For a small state Vermont has a BIG government. The State is the largest employer with over 8,000 employees. Its sprawling bureaucracy is becoming increasingly difficult to navigate for citizens AND state employees. Several legislative and executive attempts at reining in this sprawl have proven unsuccessful. This bill introduces three unique solutions: a short and simple legislative bill format; state process mapping using one software tool and tying subprocesses to employee performance evaluations; and creating an independent transparency and accountability board tasked with specific problems to solve in a specific time frame.
This bill shall require all future bills to use a specific format provided in this bill that includes clearly defined and prominently displayed metrics for measuring results, tracking government progress, and calculating the public’s return on investment. All laws shall pass with a sunset date to ensure continued relevance in changing times.

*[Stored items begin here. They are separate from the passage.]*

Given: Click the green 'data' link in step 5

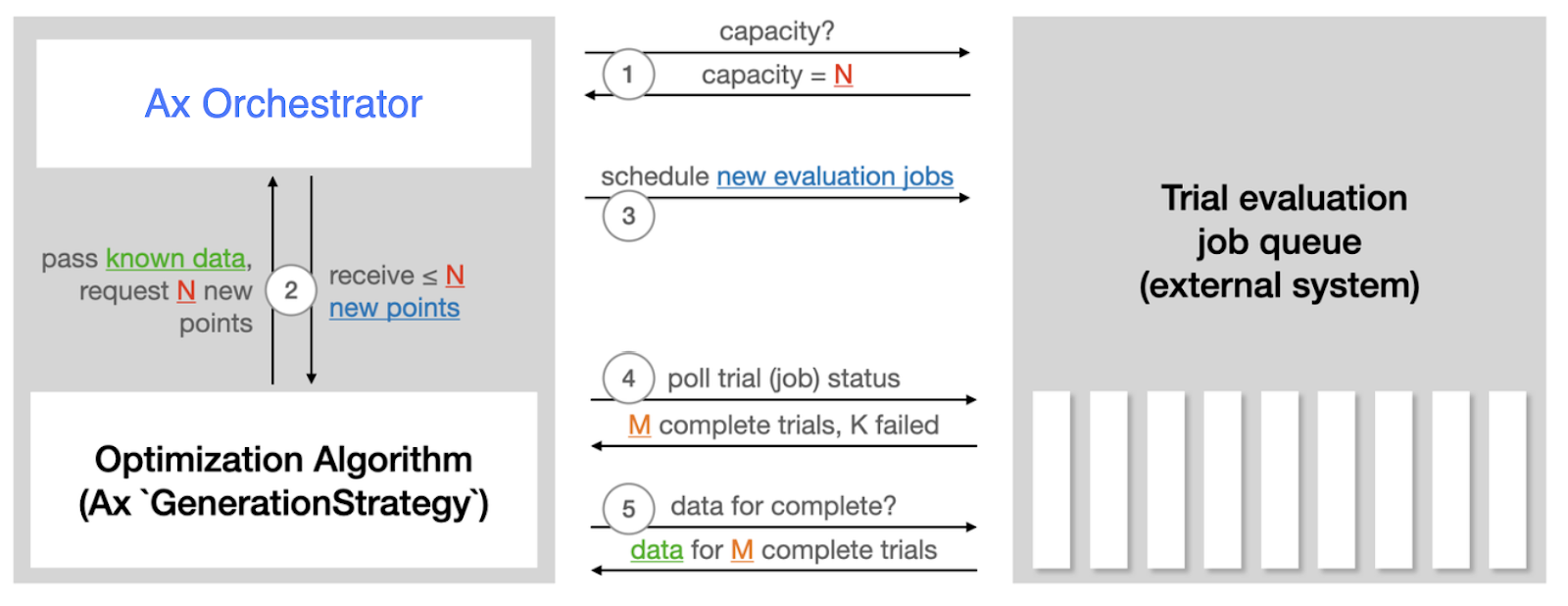Looking at the screenshot, I should [x=657, y=550].
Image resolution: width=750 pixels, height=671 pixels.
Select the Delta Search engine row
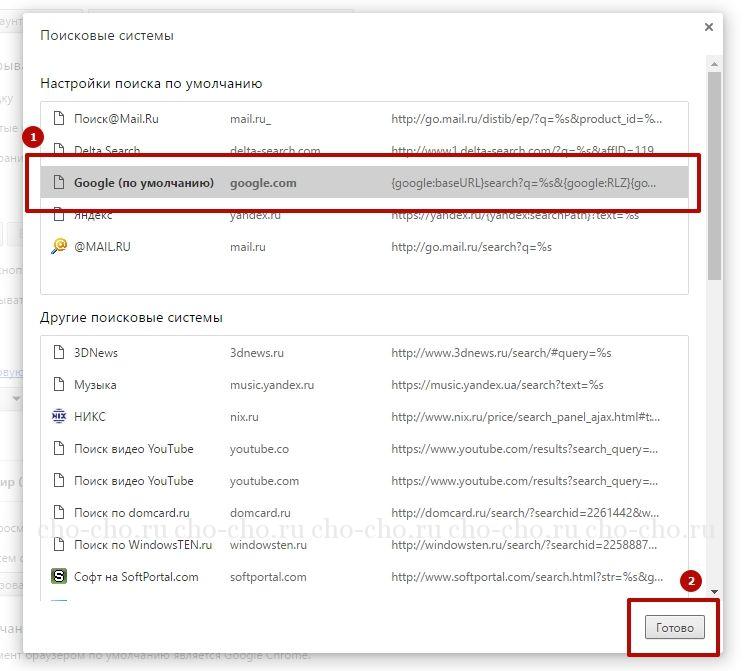click(x=107, y=150)
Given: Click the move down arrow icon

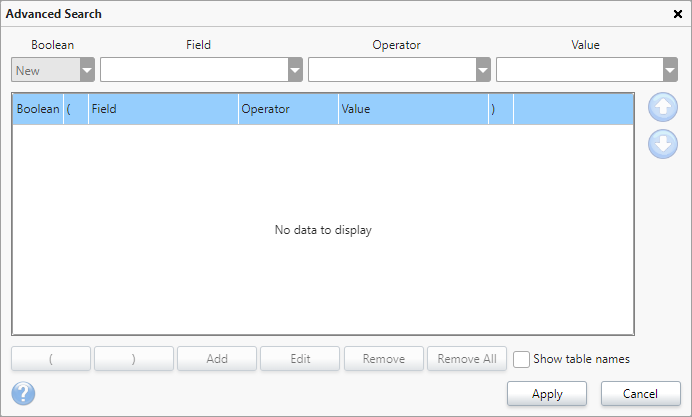Looking at the screenshot, I should (x=662, y=144).
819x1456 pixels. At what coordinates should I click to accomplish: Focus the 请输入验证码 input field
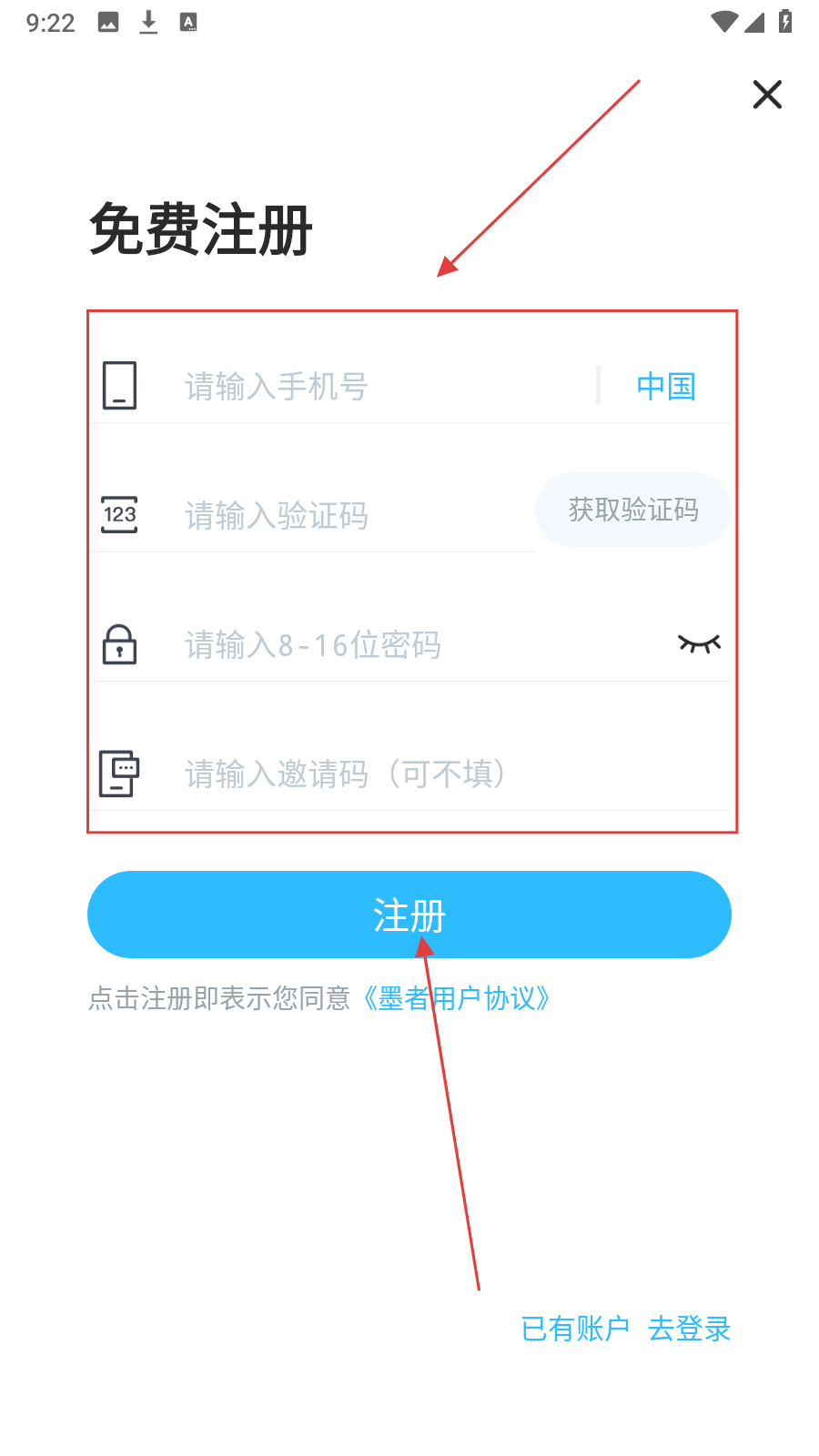coord(355,516)
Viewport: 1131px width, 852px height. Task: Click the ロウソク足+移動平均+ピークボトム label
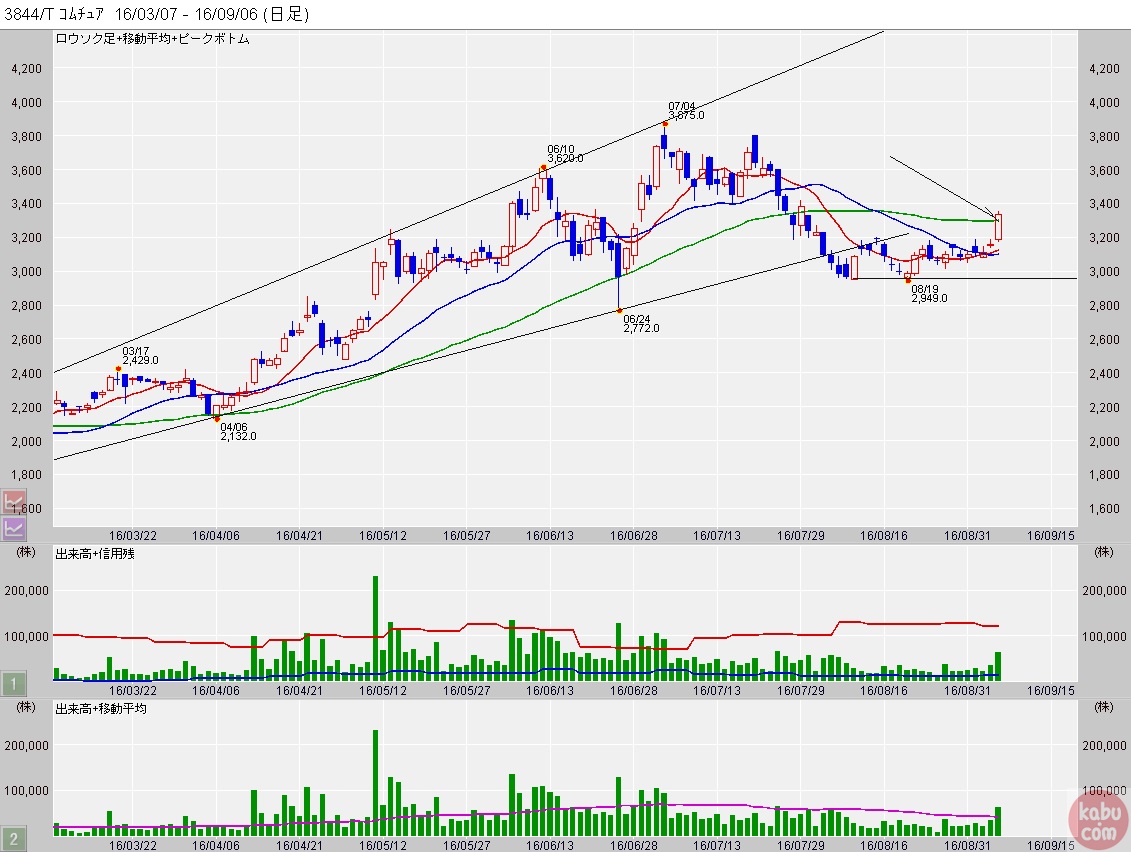[x=152, y=39]
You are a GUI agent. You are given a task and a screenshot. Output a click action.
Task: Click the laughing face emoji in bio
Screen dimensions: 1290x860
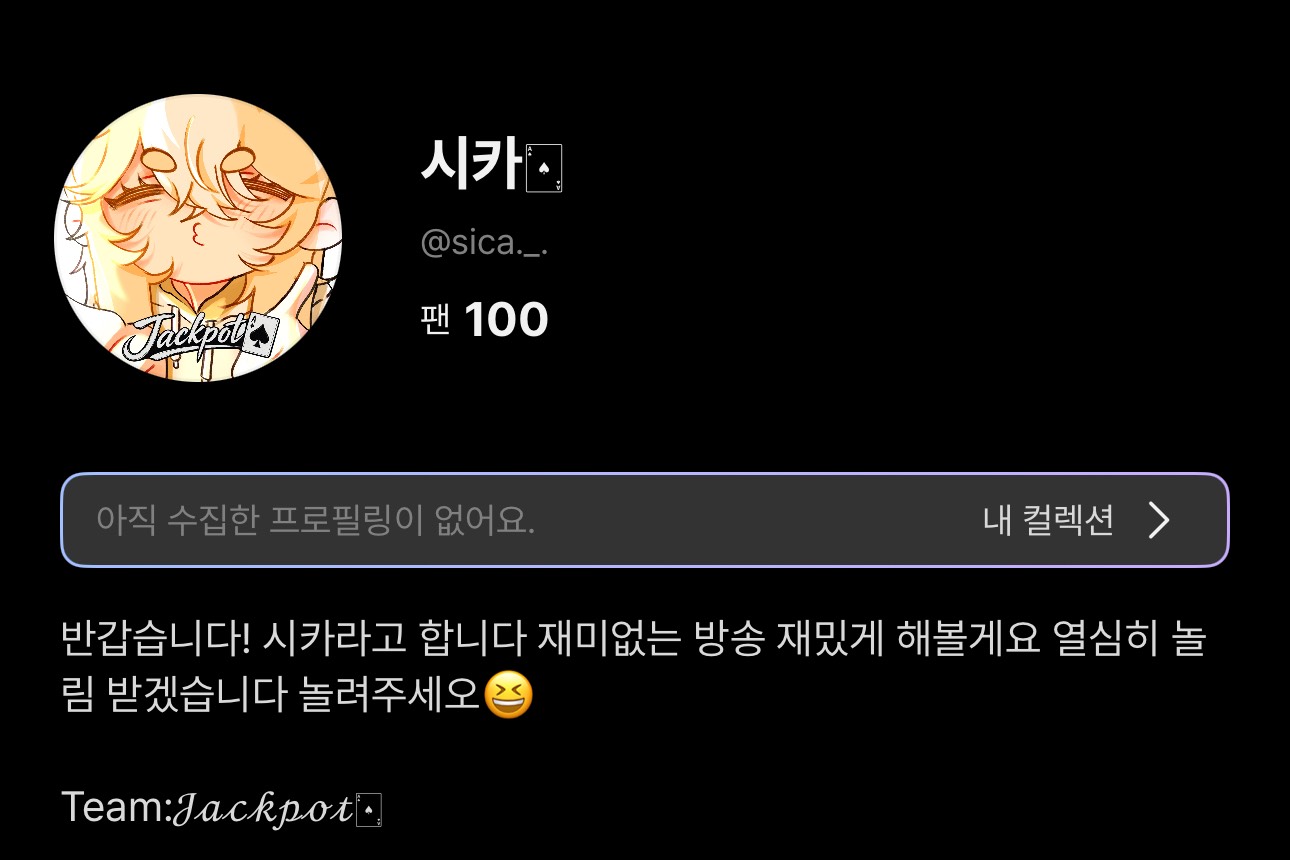(x=508, y=696)
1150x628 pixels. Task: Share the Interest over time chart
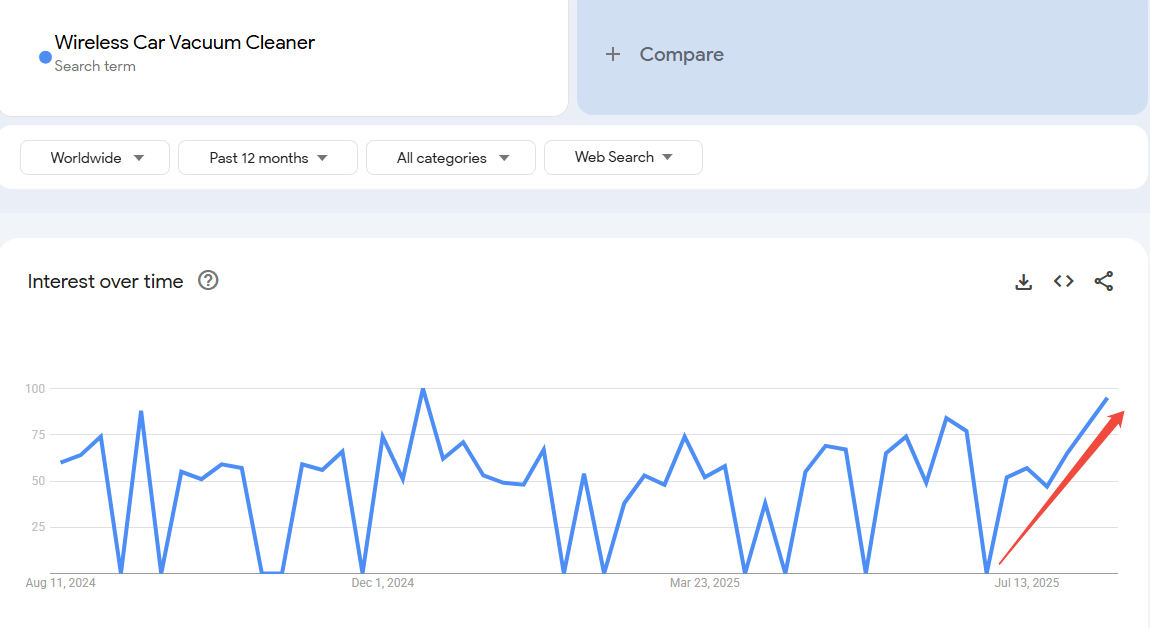tap(1104, 281)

The bill also requires all branches of state government to identify their major processes, map them using Graham Process Mapping Software and keep them organized in a process chart library. All state government entities must use a single format provided in this bill for required annual employee performance evaluations that lists all mapped sub processes the employee routinely uses and makes them responsible for keeping process charts for their section up-to-date on an annual basis.
Finally, the bill creates an independent Transparency and Accountability Board (TAB) comprised of members inside and outside of government. It will be an authority with clear powers to compel state government to reform its management and reporting systems. It will have staff paid the first two years from appropriations but subsequently from savings, as it too will have outcome metrics to achieve.
The first task of the TAB shall be to address the biggest, and most important, challenges—beginning with the Agency of Human Services. As a first step, the TAB will develop a “shared-view-of-the-client” – a modern and transparent management system that groups each state benefit and service (regardless of agency or department) by client.
Another task of the TAB shall address the second biggest part of the budget: education. It shall work to organize existing data on spending, activities, and outcomes into a “dashboard” capable of providing more timely data.
At the same time these tasks are being worked on the TAB shall oversee a “WikiVSA” project. Modeled after Wikipedia in both format and authorship, the “WikiVSA” project shall make the Vermont Statutes Annotated (VSA)more complete and usable and shall be the work of volunteer civics/law students, civic-minded organizations and individuals.